Copy out each line below that contains the string "pixels", with uppercase and lowercase counting as different.
START
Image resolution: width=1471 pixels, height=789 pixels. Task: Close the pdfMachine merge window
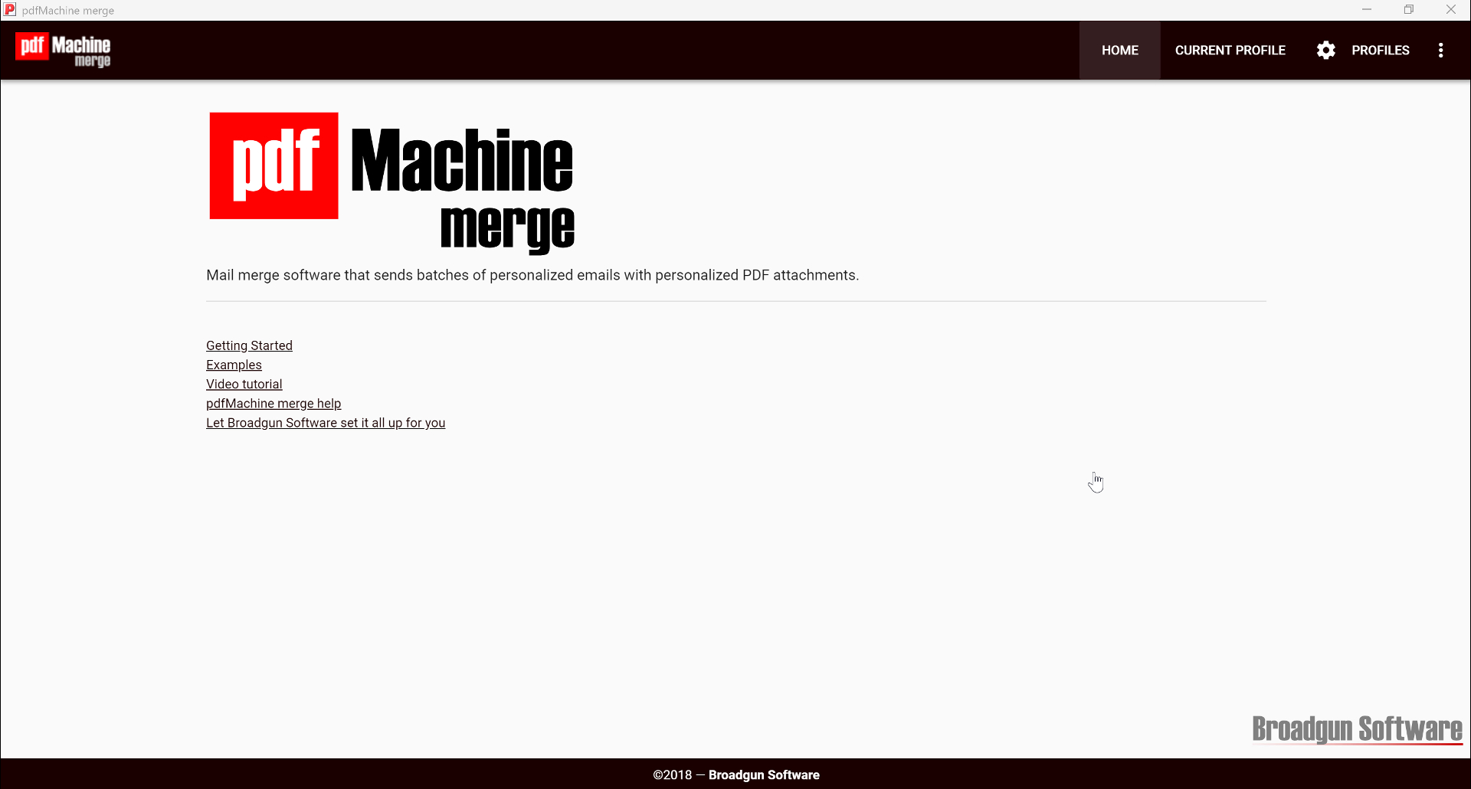coord(1450,10)
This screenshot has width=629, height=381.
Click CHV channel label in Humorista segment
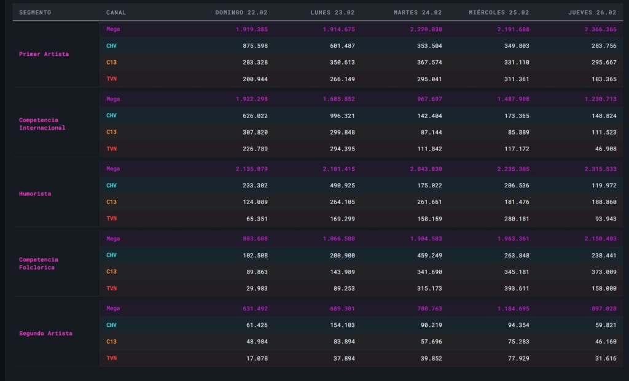point(111,186)
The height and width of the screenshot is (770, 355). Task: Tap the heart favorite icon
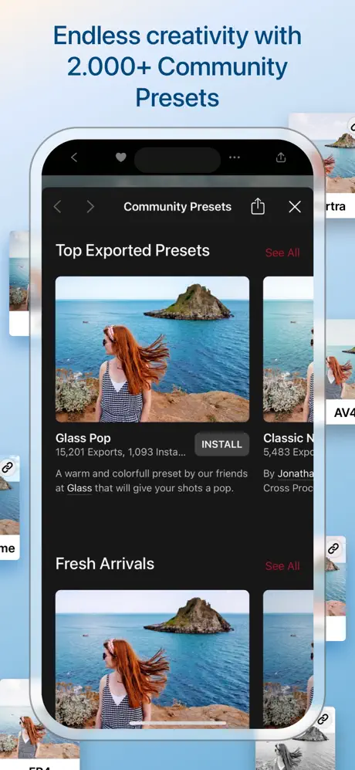point(121,157)
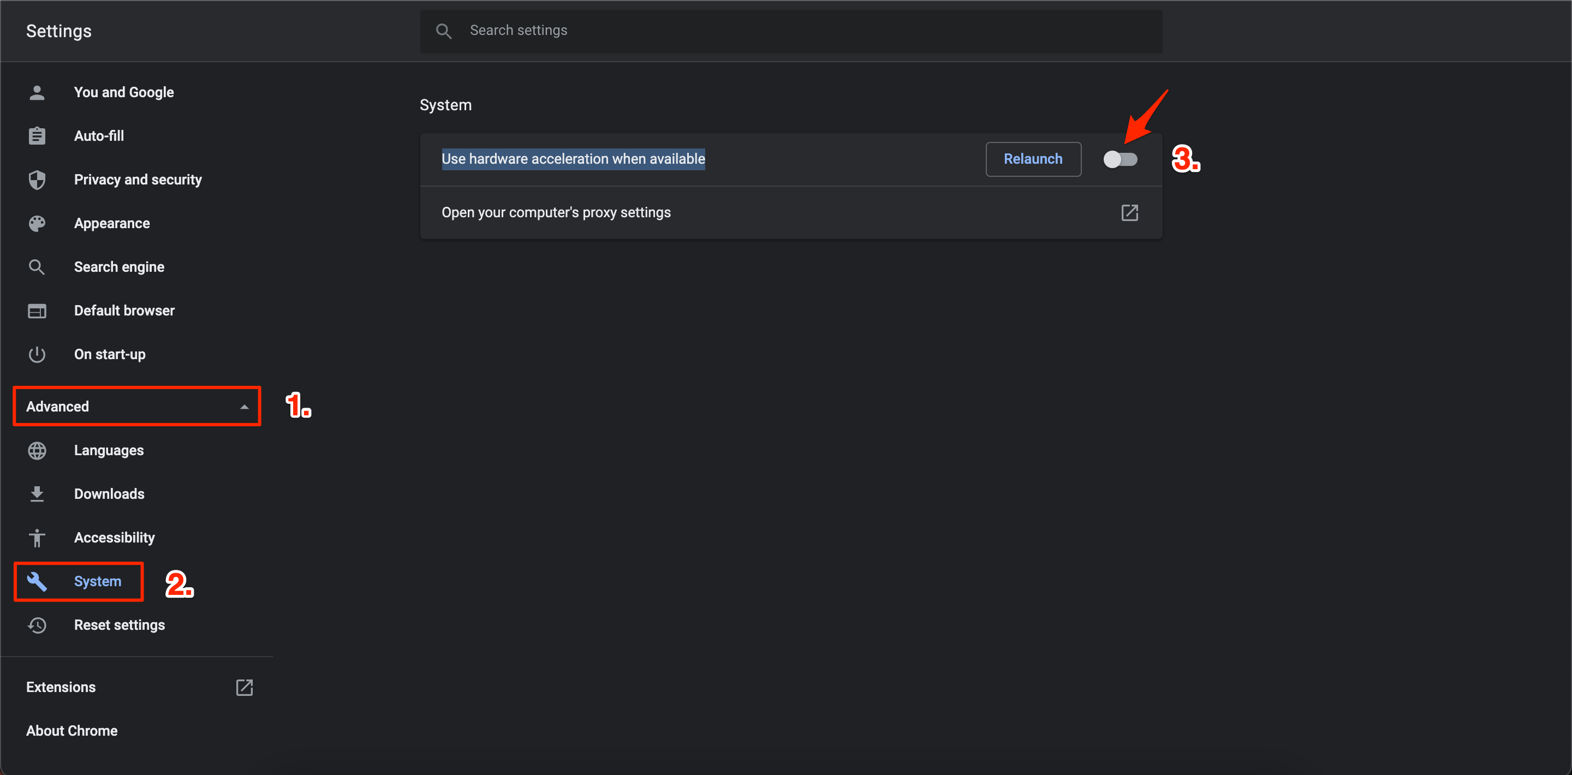Click the Relaunch button
Image resolution: width=1572 pixels, height=775 pixels.
1033,158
END
**Result for this exercise:**
Image resolution: width=1471 pixels, height=789 pixels. Task: Close the pdfMachine merge window
Image resolution: width=1572 pixels, height=775 pixels.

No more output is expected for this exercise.